Trying to solve the issue I played (on a Aspire One A110, with 9.04 UNR, and /home on a ext4 partition on a SD card) around with delaying the resume process by making a pm hook (called /etc/pm/sleep.d/99zleep -> so really the first hook that should be read on a resume) containing only a sleep command on thaw|resume. Having a delay of 20 seconds (you have to start somewhere ;-)), you see a whole lot of messages popping up on the screen (that I could not find back in my logs actually) and something odd struck my eye: immediately after resume the kernel finds a new SD card (instead of recognizing it as the old one) and puts it on /dev/mmcblk1 (while it was on /dev/mmcblk0). So what dsaxena saw on a OLPC apparently also happens on our systems.
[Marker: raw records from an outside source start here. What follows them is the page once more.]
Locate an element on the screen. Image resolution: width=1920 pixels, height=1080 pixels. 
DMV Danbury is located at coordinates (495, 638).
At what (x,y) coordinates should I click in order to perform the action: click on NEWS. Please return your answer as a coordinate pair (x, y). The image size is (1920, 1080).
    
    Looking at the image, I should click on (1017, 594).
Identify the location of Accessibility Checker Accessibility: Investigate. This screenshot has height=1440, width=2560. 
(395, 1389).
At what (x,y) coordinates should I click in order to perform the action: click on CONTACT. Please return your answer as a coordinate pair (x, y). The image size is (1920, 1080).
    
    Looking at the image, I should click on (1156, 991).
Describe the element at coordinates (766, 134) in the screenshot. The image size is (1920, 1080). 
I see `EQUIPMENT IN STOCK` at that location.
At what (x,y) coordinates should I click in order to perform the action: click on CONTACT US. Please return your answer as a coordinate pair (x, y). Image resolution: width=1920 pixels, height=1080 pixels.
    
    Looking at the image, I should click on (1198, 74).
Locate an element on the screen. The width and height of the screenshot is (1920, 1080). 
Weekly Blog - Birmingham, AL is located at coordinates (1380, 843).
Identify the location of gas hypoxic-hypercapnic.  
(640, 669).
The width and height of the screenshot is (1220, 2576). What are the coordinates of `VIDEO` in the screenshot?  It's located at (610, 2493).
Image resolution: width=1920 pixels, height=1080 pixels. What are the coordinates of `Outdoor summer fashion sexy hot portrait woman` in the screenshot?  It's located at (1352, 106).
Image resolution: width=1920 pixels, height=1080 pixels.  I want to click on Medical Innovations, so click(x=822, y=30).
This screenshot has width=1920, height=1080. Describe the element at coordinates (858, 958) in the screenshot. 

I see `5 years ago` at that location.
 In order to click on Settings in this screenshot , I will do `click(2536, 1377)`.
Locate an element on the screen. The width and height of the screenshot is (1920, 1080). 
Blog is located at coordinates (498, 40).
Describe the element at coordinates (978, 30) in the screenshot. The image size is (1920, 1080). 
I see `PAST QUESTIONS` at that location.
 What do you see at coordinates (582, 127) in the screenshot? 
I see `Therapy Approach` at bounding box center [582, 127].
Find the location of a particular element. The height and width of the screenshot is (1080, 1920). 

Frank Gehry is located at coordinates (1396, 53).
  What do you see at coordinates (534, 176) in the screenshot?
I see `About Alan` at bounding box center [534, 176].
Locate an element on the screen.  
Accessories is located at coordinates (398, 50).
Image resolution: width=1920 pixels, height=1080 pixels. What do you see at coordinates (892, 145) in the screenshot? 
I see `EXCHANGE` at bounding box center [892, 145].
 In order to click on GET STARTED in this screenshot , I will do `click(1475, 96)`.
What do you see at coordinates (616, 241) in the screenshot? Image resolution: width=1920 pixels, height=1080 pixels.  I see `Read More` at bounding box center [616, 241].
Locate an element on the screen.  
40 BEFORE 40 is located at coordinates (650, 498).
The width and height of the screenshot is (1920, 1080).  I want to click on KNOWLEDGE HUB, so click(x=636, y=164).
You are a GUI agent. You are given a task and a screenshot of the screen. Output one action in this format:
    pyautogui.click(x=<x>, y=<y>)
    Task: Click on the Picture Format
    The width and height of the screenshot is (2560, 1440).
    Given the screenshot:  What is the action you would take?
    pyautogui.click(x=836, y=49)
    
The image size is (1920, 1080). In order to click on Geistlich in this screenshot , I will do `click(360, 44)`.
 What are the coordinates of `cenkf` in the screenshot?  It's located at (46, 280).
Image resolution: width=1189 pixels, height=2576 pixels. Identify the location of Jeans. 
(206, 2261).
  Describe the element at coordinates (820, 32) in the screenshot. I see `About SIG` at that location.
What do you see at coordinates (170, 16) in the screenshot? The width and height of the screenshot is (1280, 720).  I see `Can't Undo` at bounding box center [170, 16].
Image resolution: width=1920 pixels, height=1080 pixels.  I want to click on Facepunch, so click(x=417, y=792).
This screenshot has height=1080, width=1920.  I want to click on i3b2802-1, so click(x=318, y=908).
I decided to unmount the /home before suspend and mount it again after resume, by including umount -l /home and mount /home in my 99zleep hook (as mounting occurs by UUID it does not matter that the location was switched). If you reduce the sleep time to 1 s (on longer times the machine got stuck), it is able to resume, however it does not resume your session but starts a new one by resuming into the gdm greeter. Making the sleep time shorter (to 0.5 s) the behaviour looks better -> resumes your session, however screws up the partition table again: so as soon as you want to switch off the system it hangs and on a restart the partition table of the SD card is gone again (in some cases it also damaged the journal).
I think I need the pause still earlier than I do now (so the SD card is recognized as being the same that was already there), has anybody an idea how to include a pause at the very beginning of the resume script -> before remounting any of the drives?